**WHAT TO WORK ON**: Please reproduce every row below word for word, with no changes.

Word and item position data:
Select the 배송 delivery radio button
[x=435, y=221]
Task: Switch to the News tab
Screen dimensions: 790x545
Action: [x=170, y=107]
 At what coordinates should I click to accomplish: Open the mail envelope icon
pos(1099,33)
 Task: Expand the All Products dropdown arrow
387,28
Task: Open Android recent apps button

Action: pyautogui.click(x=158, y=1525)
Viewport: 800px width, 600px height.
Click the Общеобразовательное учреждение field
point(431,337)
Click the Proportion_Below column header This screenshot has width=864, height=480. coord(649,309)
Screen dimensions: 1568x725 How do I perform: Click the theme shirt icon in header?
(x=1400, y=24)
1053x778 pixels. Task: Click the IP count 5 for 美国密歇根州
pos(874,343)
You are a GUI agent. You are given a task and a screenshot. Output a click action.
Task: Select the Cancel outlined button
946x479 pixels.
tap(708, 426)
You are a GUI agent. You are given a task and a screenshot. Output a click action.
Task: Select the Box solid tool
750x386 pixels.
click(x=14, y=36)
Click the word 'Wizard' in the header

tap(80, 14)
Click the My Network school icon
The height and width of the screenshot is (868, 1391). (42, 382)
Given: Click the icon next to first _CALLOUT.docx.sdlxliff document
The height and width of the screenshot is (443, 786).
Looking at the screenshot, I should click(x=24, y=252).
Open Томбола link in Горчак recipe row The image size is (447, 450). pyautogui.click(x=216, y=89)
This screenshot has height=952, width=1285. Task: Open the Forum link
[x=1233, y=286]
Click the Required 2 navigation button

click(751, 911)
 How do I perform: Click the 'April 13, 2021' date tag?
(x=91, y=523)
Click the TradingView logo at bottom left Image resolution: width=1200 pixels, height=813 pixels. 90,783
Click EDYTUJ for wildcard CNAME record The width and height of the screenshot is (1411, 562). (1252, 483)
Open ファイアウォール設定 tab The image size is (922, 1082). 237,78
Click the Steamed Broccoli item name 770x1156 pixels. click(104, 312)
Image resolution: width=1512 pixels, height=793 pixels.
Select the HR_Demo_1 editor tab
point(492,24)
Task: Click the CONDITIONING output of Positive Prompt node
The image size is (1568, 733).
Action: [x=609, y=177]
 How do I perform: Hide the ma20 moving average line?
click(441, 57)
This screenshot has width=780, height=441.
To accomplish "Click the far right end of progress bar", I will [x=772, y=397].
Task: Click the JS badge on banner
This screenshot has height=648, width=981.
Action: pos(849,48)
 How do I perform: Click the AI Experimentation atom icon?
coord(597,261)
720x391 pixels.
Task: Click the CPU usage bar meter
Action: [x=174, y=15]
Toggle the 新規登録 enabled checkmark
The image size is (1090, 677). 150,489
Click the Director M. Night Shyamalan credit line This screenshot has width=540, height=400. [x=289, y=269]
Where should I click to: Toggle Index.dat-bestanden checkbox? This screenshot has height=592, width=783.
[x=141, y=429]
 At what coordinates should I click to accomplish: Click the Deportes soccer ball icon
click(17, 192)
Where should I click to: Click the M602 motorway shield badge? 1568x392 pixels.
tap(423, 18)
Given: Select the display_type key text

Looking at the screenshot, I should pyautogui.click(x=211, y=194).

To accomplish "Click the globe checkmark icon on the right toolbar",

**EXERCISE RESPONSE**:
Select the 배송 delivery radio button
[x=435, y=221]
Task: Switch to the News tab
Screen dimensions: 790x545
Action: [x=170, y=107]
 At what coordinates should I click to accomplish: Open the mail envelope icon
pos(1099,33)
 Task: Expand the All Products dropdown arrow
387,28
Task: Open Android recent apps button

Action: pyautogui.click(x=158, y=1525)
Viewport: 800px width, 600px height.
Click the Общеобразовательное учреждение field
point(431,337)
Click the Proportion_Below column header This screenshot has width=864, height=480. coord(649,309)
Screen dimensions: 1568x725 How do I perform: Click the theme shirt icon in header?
(x=1400, y=24)
1053x778 pixels. Task: Click the IP count 5 for 美国密歇根州
pos(874,343)
You are a GUI agent. You are given a task and a screenshot. Output a click action.
Task: Select the Cancel outlined button
946x479 pixels.
tap(708, 426)
You are a GUI agent. You are given a task and a screenshot. Output a click action.
Task: Select the Box solid tool
750x386 pixels.
click(x=14, y=36)
Click the word 'Wizard' in the header

tap(80, 14)
Click the My Network school icon
The height and width of the screenshot is (868, 1391). (42, 382)
Given: Click the icon next to first _CALLOUT.docx.sdlxliff document
The height and width of the screenshot is (443, 786).
Looking at the screenshot, I should click(x=24, y=252).
Open Томбола link in Горчак recipe row The image size is (447, 450). pyautogui.click(x=216, y=89)
This screenshot has height=952, width=1285. Task: Open the Forum link
[x=1233, y=286]
Click the Required 2 navigation button

click(751, 911)
 How do I perform: Click the 'April 13, 2021' date tag?
(x=91, y=523)
Click the TradingView logo at bottom left Image resolution: width=1200 pixels, height=813 pixels. 90,783
Click EDYTUJ for wildcard CNAME record The width and height of the screenshot is (1411, 562). (1252, 483)
Open ファイアウォール設定 tab The image size is (922, 1082). 237,78
Click the Steamed Broccoli item name 770x1156 pixels. click(104, 312)
Image resolution: width=1512 pixels, height=793 pixels.
Select the HR_Demo_1 editor tab
point(492,24)
Task: Click the CONDITIONING output of Positive Prompt node
The image size is (1568, 733).
Action: [x=609, y=177]
 How do I perform: Hide the ma20 moving average line?
click(441, 57)
This screenshot has width=780, height=441.
To accomplish "Click the far right end of progress bar", I will [x=772, y=397].
Task: Click the JS badge on banner
This screenshot has height=648, width=981.
Action: pos(849,48)
 How do I perform: Click the AI Experimentation atom icon?
coord(597,261)
720x391 pixels.
Task: Click the CPU usage bar meter
Action: [x=174, y=15]
Toggle the 新規登録 enabled checkmark
The image size is (1090, 677). 150,489
Click the Director M. Night Shyamalan credit line This screenshot has width=540, height=400. [x=289, y=269]
Where should I click to: Toggle Index.dat-bestanden checkbox? This screenshot has height=592, width=783.
[x=141, y=429]
 At what coordinates should I click to accomplish: Click the Deportes soccer ball icon
click(17, 192)
Where should I click to: Click the M602 motorway shield badge? 1568x392 pixels.
tap(423, 18)
Given: Select the display_type key text

Looking at the screenshot, I should pyautogui.click(x=211, y=194).

To accomplish "Click the globe checkmark icon on the right toolbar",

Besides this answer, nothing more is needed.